I'd like bigger GPUs. A trillion parameter model at 16 bits needs 2000gb+ for in...

mcbuilder · on June 6, 2023

TBH this is what all ML researcher / engineers have wanted for the past 10 years.

0cf8612b2e1e · on June 6, 2023

My question on the very slow growth of available memory: are there technical reasons they cannot trivially build a card with 100GB of RAM (even with lower performance) or has it been a business decision to milk the market for every penny?

Dylan16807 · on June 6, 2023

High speed I/O pins cost a lot, and GDDR generally has 32 data pins per chip and no way to attach multiple chips to the same pins.
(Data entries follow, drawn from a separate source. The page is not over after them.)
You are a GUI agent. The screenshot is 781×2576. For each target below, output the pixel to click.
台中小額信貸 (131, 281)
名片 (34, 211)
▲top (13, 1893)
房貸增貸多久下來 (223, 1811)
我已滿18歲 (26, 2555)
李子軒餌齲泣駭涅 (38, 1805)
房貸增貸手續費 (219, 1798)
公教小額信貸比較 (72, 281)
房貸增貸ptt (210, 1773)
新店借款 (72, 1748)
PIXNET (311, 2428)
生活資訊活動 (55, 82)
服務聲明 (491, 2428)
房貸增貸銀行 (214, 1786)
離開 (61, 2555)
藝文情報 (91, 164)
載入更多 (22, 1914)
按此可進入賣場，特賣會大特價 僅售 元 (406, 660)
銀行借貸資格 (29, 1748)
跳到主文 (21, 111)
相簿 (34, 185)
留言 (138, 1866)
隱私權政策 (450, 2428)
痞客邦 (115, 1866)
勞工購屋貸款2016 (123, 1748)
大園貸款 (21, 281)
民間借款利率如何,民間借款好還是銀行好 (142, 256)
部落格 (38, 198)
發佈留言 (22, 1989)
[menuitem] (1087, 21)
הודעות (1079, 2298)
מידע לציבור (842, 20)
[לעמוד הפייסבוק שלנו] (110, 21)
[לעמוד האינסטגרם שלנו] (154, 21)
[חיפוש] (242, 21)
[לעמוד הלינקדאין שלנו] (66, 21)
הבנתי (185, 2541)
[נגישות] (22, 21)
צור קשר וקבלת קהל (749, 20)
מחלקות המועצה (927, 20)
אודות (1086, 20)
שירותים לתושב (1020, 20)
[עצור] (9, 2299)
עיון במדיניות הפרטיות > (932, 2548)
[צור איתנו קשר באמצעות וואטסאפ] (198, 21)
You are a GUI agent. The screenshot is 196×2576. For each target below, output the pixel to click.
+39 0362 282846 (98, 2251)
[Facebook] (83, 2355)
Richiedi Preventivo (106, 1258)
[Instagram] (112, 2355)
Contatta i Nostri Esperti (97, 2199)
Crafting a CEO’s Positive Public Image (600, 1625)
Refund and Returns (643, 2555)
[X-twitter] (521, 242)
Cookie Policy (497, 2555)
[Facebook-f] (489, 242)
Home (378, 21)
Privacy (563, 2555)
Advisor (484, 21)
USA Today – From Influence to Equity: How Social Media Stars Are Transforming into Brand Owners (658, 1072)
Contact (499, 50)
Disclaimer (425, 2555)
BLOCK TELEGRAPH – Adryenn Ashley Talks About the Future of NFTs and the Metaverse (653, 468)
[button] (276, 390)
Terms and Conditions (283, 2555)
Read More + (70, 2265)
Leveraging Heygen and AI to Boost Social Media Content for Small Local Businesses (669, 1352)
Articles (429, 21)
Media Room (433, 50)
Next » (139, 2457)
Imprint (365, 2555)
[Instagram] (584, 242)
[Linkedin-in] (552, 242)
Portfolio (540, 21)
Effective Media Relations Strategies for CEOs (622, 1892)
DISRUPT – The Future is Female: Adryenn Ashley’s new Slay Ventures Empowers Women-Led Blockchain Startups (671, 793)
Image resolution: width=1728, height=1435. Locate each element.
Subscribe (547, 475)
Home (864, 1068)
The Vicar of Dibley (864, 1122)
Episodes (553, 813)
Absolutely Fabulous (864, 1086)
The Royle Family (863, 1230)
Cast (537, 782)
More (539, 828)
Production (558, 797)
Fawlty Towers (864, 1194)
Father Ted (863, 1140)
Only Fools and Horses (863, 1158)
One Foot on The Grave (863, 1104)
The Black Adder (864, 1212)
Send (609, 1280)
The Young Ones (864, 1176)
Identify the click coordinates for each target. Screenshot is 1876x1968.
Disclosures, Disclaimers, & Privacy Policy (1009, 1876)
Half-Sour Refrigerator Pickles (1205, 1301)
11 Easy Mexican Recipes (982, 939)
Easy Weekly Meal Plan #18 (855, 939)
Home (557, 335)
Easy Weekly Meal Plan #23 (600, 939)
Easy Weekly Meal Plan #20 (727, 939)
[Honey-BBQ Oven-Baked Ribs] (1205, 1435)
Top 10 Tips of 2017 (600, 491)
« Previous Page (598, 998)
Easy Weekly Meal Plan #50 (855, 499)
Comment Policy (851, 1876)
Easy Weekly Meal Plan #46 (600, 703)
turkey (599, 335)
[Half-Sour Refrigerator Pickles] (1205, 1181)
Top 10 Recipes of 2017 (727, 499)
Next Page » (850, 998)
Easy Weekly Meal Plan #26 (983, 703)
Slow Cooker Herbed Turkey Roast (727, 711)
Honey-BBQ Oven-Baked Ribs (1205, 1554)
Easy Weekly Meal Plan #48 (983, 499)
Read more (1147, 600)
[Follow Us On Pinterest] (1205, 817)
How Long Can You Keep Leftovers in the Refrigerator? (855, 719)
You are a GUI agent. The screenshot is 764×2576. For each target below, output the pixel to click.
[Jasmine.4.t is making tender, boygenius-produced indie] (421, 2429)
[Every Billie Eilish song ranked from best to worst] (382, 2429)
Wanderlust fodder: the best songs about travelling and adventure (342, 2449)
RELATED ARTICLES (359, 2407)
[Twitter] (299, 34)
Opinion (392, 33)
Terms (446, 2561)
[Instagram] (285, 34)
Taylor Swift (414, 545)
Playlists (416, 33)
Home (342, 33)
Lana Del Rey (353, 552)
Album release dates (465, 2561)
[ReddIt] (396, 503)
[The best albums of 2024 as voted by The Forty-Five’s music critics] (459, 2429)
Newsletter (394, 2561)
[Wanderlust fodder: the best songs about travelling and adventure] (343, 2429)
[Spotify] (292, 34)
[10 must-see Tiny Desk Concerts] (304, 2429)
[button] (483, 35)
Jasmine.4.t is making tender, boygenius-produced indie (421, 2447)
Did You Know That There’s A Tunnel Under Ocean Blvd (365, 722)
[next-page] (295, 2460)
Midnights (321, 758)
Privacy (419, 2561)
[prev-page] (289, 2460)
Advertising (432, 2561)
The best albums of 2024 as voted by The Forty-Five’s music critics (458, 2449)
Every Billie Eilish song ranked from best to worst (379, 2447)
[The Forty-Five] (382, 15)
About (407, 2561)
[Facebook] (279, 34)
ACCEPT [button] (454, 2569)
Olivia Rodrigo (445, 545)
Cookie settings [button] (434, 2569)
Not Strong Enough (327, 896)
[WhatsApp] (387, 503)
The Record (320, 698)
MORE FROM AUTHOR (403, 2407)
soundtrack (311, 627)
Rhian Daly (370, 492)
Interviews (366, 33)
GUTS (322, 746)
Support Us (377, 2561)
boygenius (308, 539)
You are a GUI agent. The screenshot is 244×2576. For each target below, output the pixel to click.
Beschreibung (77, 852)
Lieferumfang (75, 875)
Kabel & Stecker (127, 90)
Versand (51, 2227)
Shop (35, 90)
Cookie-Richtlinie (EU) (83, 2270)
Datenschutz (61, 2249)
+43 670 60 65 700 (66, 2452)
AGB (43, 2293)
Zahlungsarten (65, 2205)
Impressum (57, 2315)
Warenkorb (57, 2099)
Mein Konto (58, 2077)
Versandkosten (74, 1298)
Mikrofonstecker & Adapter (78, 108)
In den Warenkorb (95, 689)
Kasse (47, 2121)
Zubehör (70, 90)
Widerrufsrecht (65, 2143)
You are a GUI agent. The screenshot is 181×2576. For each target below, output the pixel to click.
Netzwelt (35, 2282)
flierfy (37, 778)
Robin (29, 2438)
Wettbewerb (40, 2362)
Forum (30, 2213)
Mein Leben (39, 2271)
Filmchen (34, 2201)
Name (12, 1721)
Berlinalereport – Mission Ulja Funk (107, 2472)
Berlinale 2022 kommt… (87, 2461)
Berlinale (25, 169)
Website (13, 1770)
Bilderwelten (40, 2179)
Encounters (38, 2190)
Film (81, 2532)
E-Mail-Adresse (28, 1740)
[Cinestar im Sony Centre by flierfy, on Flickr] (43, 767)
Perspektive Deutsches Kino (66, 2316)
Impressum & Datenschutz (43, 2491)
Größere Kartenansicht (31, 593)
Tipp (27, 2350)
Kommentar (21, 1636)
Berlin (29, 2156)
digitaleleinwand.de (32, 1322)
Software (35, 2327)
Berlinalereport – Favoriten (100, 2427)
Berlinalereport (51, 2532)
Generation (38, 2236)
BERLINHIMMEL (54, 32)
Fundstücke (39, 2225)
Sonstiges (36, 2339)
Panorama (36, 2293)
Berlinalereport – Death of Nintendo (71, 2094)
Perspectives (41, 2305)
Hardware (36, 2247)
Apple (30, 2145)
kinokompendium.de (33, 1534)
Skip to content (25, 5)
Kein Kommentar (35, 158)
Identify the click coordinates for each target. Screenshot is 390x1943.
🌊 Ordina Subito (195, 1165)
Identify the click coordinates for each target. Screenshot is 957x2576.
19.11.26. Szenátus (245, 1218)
So 256 bits and 16GB is hard to exceed by much on that tech. The high end is 384 bits and 24GB.

There is a mode to attach 16 data pins to each GDDR chip, so with some extra effort you could probably double that to 48GB. Or at least 32GB. Maybe this is a valid niche, or maybe there isn't enough demand.

The alternative to this is HBM, which can stack up big amounts, but it's a lot more expensive.

Baeocystin · on June 6, 2023

I don't disagree with Dylan, but I'm more than willing to bet that the only reason Nvidia's cards (and that's who we're talking about. CUDA is a hell of a moat.) are RAM-starved is that they haven't felt the pressure to do otherwise. AMD has an institutional aversion towards good software. Intel isn't even an also-ran, yet.

Apple and their unified memory architecture may be the prod needed to get larger levels of RAM available to single cards solutions. We'll see.

shaklee3 · on June 7, 2023

Nvidia has had unified memory for more than 6 years. This chip is just a faster interconnect for it.